Peter Heslop, DSO Programme Director at Arqiva: "We are really sorry for the inconvenience caused to some viewers in the Oxford area following the fire at the Beckley mast. We understand how frustrating this must be for viewers. Arqiva manages over a thousand TV and radio transmission sites and incidents like this are extremely rare. Since the fire we have worked very hard to investigate what happened and work out how to restore full services as quickly as possible."
"We need to install and commission a replacement main antenna for the Beckley mast. The antenna is a very specialist piece of equipment that is built-to-order by our suppliers. It's also a complex operation to mount the antenna at the top of the mast that is dependent on a numbers of factors outside of our control, including the weather. The end of September is a realistic timeframe for restoring full services but we will do everything we can to bring that date forward."

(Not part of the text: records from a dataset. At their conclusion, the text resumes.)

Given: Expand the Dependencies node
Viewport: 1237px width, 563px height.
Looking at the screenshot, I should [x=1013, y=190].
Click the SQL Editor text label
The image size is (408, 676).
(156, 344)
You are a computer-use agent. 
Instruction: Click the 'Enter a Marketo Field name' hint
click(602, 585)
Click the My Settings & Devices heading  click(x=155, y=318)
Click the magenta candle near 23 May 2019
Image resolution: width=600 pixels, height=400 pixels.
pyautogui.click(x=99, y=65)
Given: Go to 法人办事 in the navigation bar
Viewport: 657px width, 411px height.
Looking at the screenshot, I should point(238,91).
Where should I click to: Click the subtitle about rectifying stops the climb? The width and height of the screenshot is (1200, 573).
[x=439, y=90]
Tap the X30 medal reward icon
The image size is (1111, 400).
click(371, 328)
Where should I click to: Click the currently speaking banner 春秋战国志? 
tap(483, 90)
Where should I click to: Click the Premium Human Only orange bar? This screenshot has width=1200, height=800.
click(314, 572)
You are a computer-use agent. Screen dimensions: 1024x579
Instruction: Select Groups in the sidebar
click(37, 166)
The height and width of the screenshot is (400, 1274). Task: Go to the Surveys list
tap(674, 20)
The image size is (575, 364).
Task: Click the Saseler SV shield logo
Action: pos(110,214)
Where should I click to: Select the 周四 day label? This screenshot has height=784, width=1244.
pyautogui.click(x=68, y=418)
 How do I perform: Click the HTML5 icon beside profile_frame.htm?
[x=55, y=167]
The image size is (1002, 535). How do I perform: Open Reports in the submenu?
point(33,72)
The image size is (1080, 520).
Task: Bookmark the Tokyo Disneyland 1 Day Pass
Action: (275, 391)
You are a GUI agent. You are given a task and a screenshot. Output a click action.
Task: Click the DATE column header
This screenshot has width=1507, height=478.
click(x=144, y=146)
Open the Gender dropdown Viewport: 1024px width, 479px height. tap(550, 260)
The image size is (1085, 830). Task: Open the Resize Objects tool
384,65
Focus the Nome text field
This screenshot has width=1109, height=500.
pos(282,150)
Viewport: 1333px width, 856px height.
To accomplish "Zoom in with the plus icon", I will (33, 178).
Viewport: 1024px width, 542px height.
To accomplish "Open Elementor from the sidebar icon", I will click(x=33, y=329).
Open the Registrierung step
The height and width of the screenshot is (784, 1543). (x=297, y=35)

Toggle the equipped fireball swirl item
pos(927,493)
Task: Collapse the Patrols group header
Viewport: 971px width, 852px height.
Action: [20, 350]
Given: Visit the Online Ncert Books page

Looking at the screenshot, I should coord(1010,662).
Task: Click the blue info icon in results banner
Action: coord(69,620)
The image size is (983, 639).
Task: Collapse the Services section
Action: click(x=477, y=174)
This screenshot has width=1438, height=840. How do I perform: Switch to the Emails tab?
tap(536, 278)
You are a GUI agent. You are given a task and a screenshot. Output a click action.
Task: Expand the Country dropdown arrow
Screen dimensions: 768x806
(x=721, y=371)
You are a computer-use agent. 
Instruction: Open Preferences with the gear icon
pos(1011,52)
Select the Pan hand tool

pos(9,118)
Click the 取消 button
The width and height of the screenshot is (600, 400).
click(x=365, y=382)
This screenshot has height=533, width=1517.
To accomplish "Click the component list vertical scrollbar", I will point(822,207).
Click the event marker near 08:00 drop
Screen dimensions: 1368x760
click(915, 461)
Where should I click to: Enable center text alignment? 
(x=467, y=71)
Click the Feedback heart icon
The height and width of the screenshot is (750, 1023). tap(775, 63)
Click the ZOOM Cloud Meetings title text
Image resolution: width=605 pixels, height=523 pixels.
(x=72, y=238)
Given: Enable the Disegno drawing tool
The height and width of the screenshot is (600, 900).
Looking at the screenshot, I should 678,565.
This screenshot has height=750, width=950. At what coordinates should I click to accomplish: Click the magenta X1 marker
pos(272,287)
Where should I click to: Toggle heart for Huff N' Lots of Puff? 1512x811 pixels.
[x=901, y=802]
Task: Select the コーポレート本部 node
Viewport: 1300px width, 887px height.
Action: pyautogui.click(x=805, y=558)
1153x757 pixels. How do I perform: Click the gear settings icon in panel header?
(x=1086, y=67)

Tony Mallett: perhaps you should actually contact the broadcasters rather than posting here? This is a 100% volunteer website where people with some knowledge about aerials and cabling choose to contribute. We're not aware that anyone with any power to make changes even bothers to read it.
Brian has replied to your message, on the page you left it on, already.
The tone of your message tends to drive volunteer contributors away.
I am finding that I am unable to receive ITV, Channel 4 and 5 when the weather is bad but all other programmes are fine.
Is the Oxfordtransmitter at full power yet?
The date is 20 September 2011 and I live at Byfield, 10 miles northeast of Banbury.
Alan Bailey: Check that the cable insulation is sound, and all outdoor boxes are weather-proofed. Water penetrating into cable reduces the amount of signal that reaches the end, and this is worse at high frequencies than low ones. ITV1, C4 and C5 are on the highest frequency used in the UK.
Cables should not be able to move over bricks or tiles - this rubs through the insulation. The insulation also gets damaged over time by UV light exposure - plan to replace outside cables after ten years.
So far only the BBC services are on final power levels; the other multiplexes will reach final power when the remaining analogue services are turned off on the 28th. You will need to do a full retune to get all services back.